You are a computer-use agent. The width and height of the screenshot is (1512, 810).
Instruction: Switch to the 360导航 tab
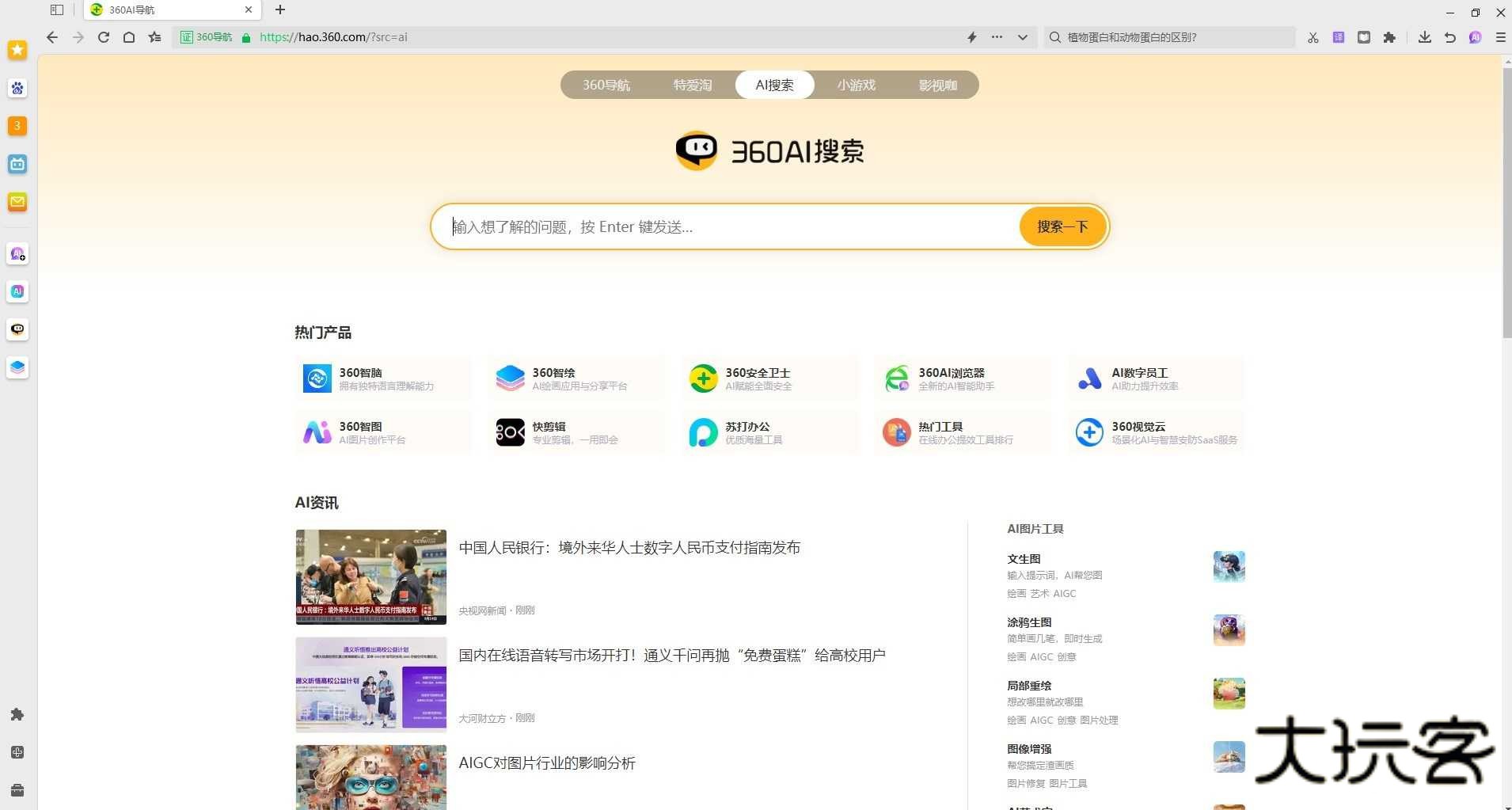pyautogui.click(x=606, y=85)
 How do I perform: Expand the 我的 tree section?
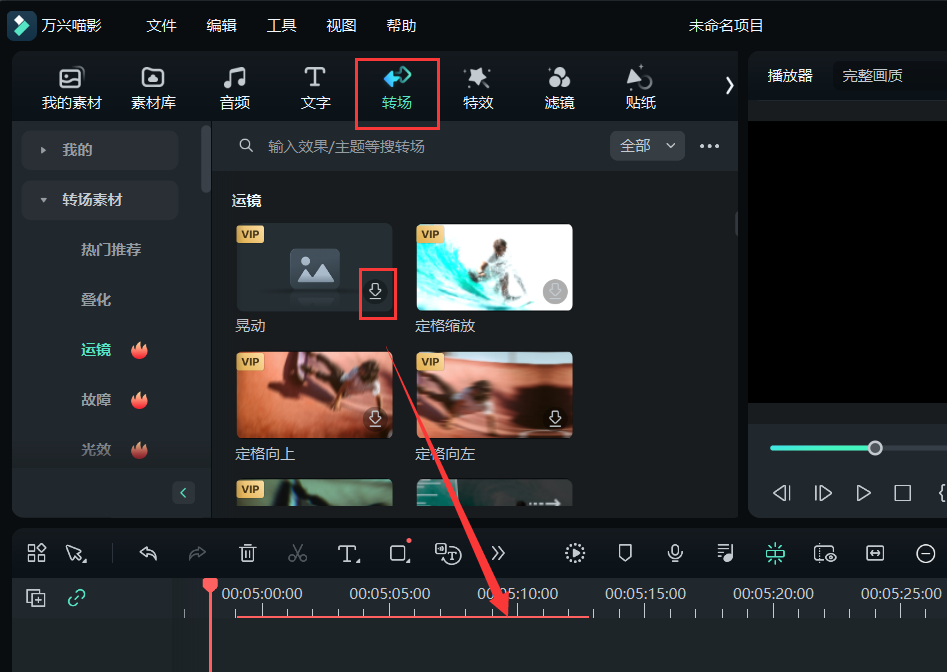tap(44, 150)
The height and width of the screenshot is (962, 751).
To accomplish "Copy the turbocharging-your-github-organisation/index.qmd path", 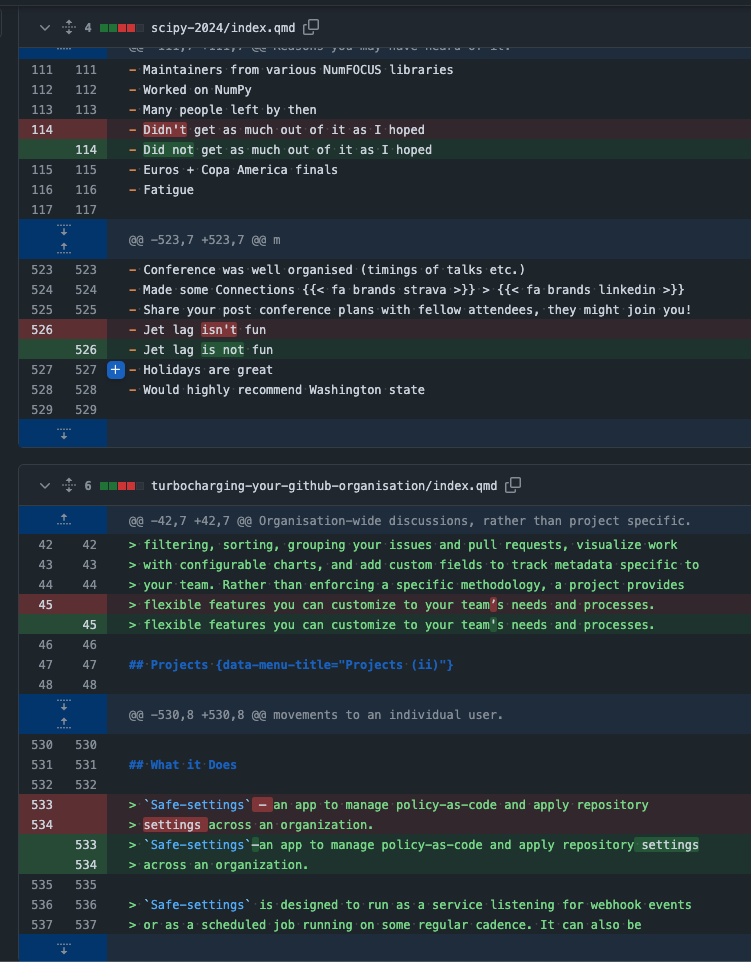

Problem statement: All lines from the one holding "The height and" through the last line of the material above should be set down exactly, and the pictures should be left out.

Task response:
The height and width of the screenshot is (962, 751).
To accomplish "Copy the turbocharging-your-github-organisation/index.qmd path", 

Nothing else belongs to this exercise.